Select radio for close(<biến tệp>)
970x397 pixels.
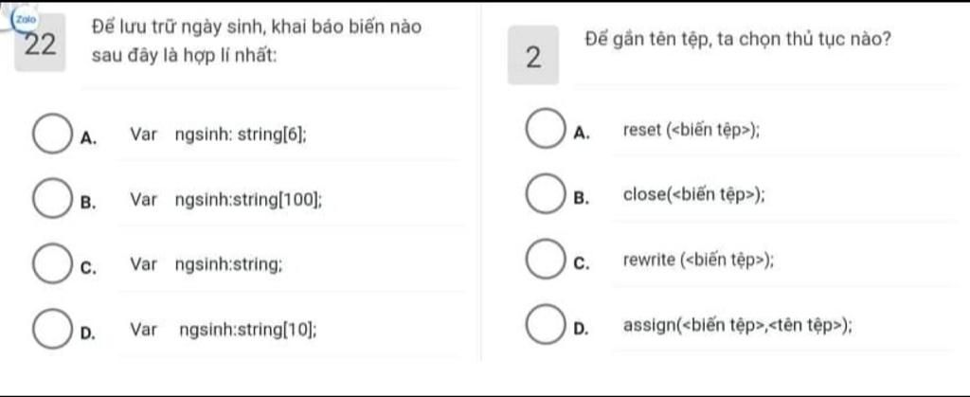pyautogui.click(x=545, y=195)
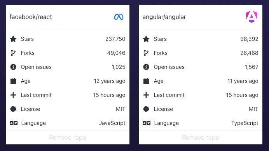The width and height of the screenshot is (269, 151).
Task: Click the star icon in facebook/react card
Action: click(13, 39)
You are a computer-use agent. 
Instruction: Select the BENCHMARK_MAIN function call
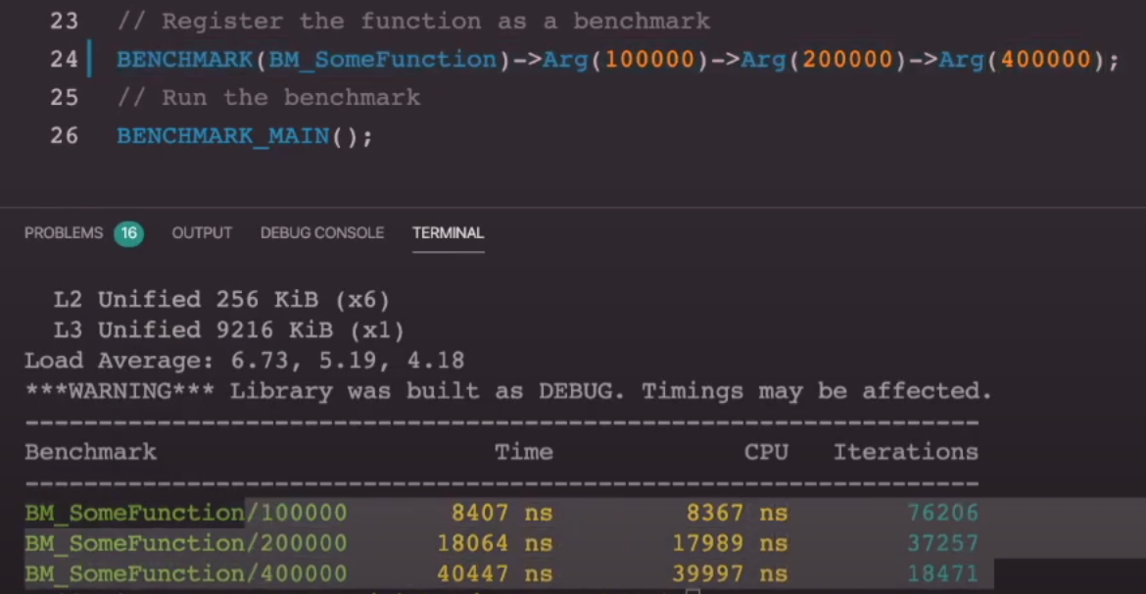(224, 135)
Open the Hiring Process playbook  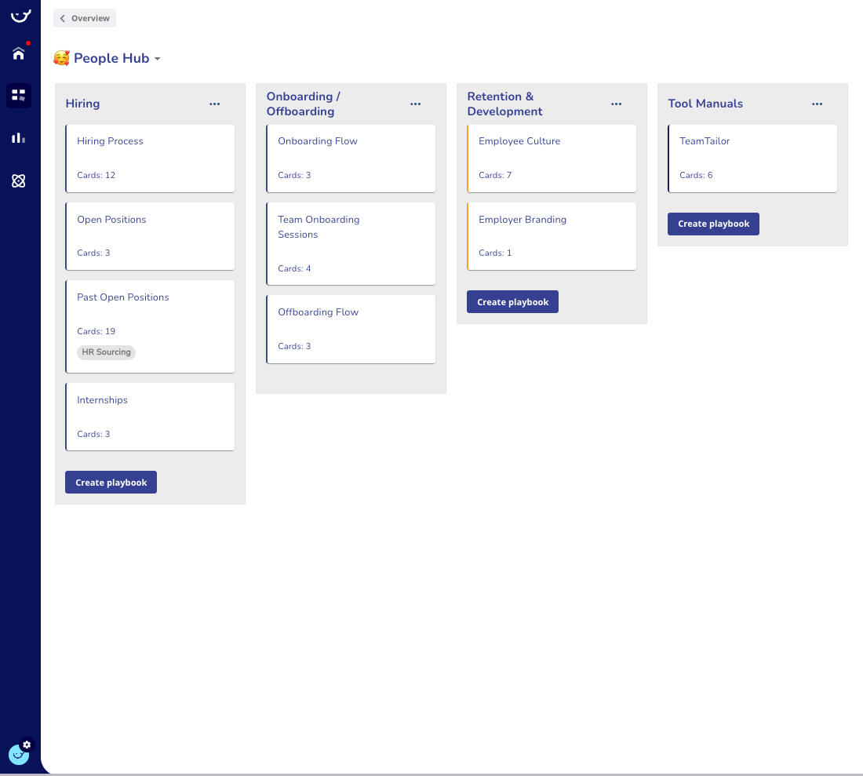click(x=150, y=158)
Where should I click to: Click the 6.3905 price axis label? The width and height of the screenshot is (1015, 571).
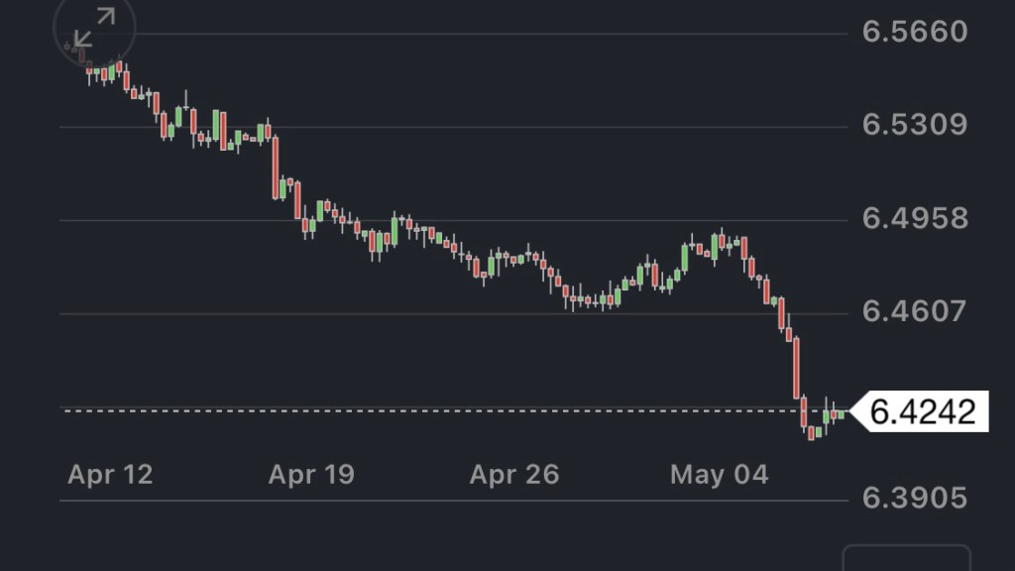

══════════════════════════════

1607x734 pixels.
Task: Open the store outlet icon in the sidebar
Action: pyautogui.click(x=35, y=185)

══════════════════════════════

Please copy the lines above exactly, starting at the line that holds "Select radio for close(<biến tệp>)" and ending at the line that holds "You are a computer-use agent."; include both, but no pictures.

Select radio for close(<biến tệp>)
970x397 pixels.
pyautogui.click(x=545, y=195)
The width and height of the screenshot is (269, 151).
Task: Click the star icon in facebook/react card
Action: click(13, 39)
You are a computer-use agent. 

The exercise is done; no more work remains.